SOURCE TEXT:
Ari Lennox is in a great place. She released her hit and critically-lauded debut studio album Shea Butter Baby in May, has performed at sold-out shows, successfully driven “the boat” with help from Megan Thee Stallion, and over the weekend, attended and performed at her first Black Girls Rock! Awards.
“It was so great!” she told us in a tired but excited voice the Monday after. Not only did the 28-year-old “BMO” singer hit the stage, but she also got to meet a few of her idols. When asked who she was most thrilled to encounter, she listed her faves.
“Probably Erykah Badu, Common,” she said. “That was cool. And India Arie killed it.”
Lennox is finally rubbing elbows with the people who inspired her, making a name for herself in the industry and having the experiences she deserves. It’s a wonder that at this time in 2018, she was ready to quit music.
“I don’t see how I can ever be happy doing music again,” she tweeted at the time. “I don’t want to write and I don’t want to listen to [sic] listen to any beats. I don’t want to perform. I think im literally done. Never thought I could feel that way but I do.”
“Hopefully god can give me happiness and peace because I feel so far from it,” she added. “This has nothing to do with music. I’m not mentally ok. I don’t know if I will ever be.”
Thinking back on those tweets, Lennox says it took dealing with some personal demons and seeing the beauty of the world around her to get out of that dark space and complete her album.

EXTRACTED INFORMATION:
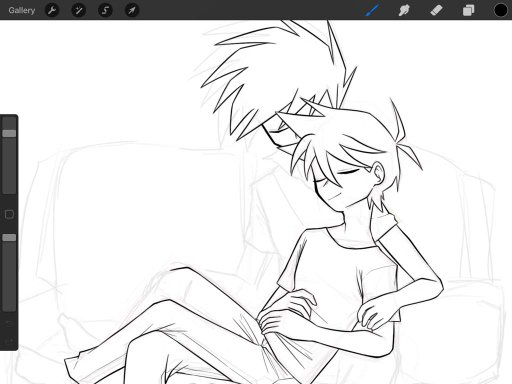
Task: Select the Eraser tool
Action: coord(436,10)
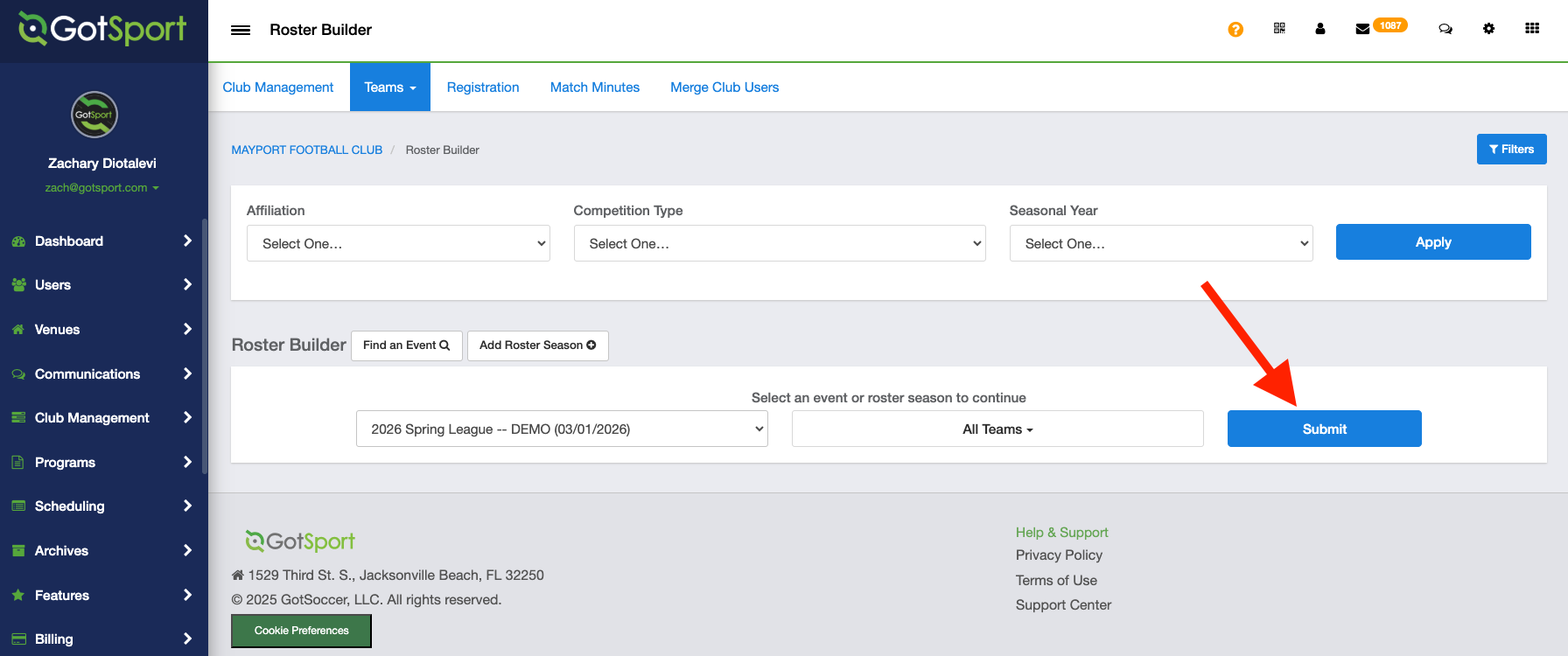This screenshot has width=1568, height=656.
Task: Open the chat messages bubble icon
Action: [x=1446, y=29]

YOUR TASK: Please reproduce the Ari Lennox article above in full, word for word.

TASK OUTPUT:
Ari Lennox is in a great place. She released her hit and critically-lauded debut studio album Shea Butter Baby in May, has performed at sold-out shows, successfully driven “the boat” with help from Megan Thee Stallion, and over the weekend, attended and performed at her first Black Girls Rock! Awards.
“It was so great!” she told us in a tired but excited voice the Monday after. Not only did the 28-year-old “BMO” singer hit the stage, but she also got to meet a few of her idols. When asked who she was most thrilled to encounter, she listed her faves.
“Probably Erykah Badu, Common,” she said. “That was cool. And India Arie killed it.”
Lennox is finally rubbing elbows with the people who inspired her, making a name for herself in the industry and having the experiences she deserves. It’s a wonder that at this time in 2018, she was ready to quit music.
“I don’t see how I can ever be happy doing music again,” she tweeted at the time. “I don’t want to write and I don’t want to listen to [sic] listen to any beats. I don’t want to perform. I think im literally done. Never thought I could feel that way but I do.”
“Hopefully god can give me happiness and peace because I feel so far from it,” she added. “This has nothing to do with music. I’m not mentally ok. I don’t know if I will ever be.”
Thinking back on those tweets, Lennox says it took dealing with some personal demons and seeing the beauty of the world around her to get out of that dark space and complete her album.